Underfunding in the NHS means that ground-breaking treatments for cancer and dementia could be denied to patients on the grounds that they are “unaffordable”.
A number of dementia treatments are now in late-stage trials. If one proves successful in slowing the onset of the disease, and is subsequently approved by the National Institute of Health and Care Excellence (Nice), it will now be subject to a further “affordability” review by Health chiefs.
Advocates at NHS England claim that the review will not mean that access to life-saving medicines is denied or delayed because Nice will have to approve the terms of the restrictions as “reasonable”. But Nice also has affordability at its core.
All patients are legally entitled to treatments provided that they are approved by Nice as cost-effective. In real terms, this means that drugs are approved if they cost less than £30,000 for every year of good quality life they provide.
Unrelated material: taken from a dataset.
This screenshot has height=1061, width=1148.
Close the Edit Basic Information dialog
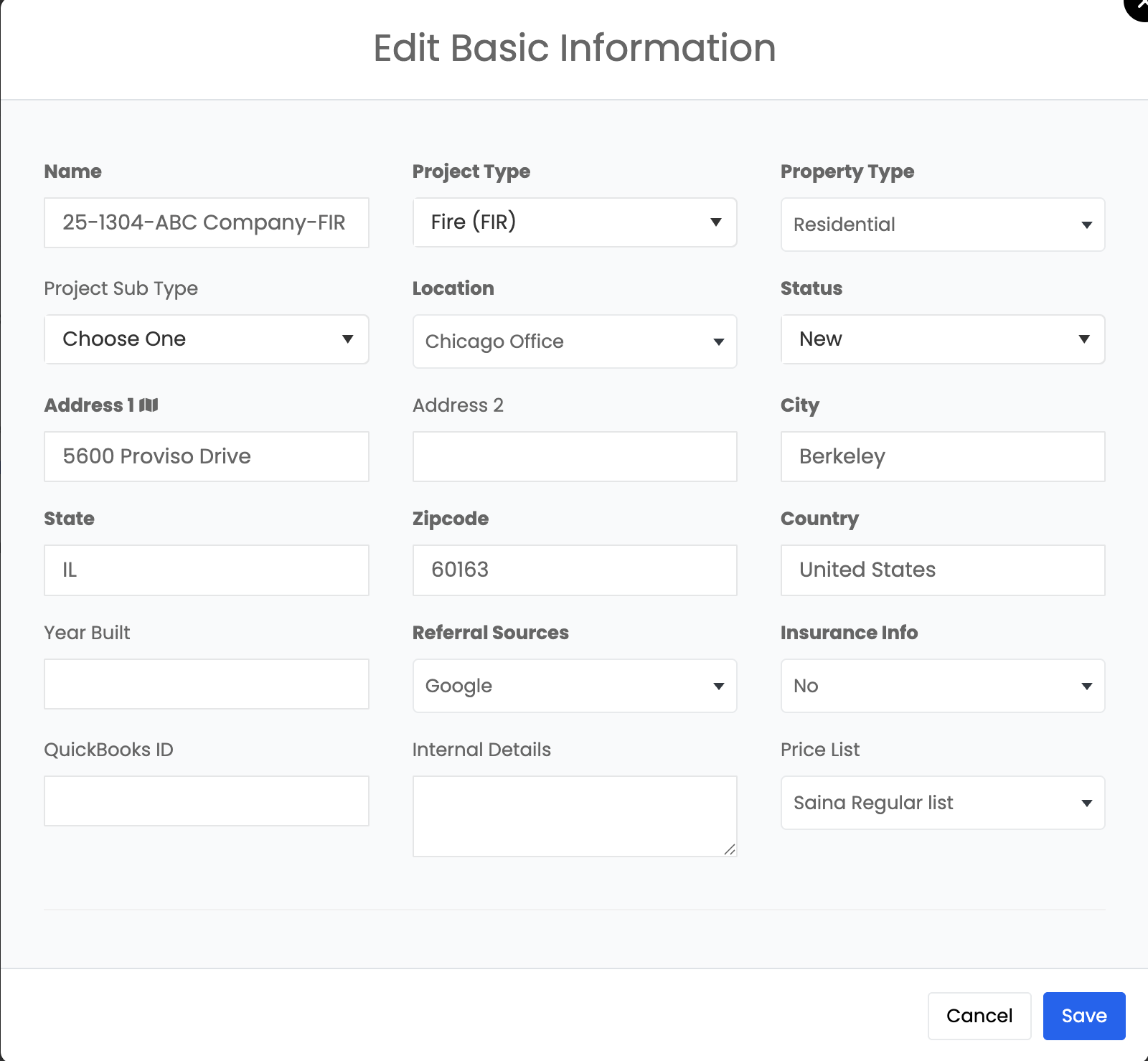(x=1139, y=6)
With the Tories’ planning to slash a further £22bn from the NHS budget by 2020, it is difficult to imagine that an extra affordability review will benefit patients.
The underfunding of the NHS is also compounded by the insatiable greed of pharmaceutical corporations. The NHS in England spent £15.5bn on medicines in 2014–2015 — a rise of 19.4% since 2010–2011.
If an effective treatment for cancer or dementia is discovered, patients could be left without treatment as the NHS struggles to shoulder the cost.
It has become commonplace to demand that NHS cuts and sell-offs be halted and reversed. But without also nationalising the pharmaceutical industry, bringing it under democratic workers’ control and management, the NHS will continue to be criminally overcharged for medicine.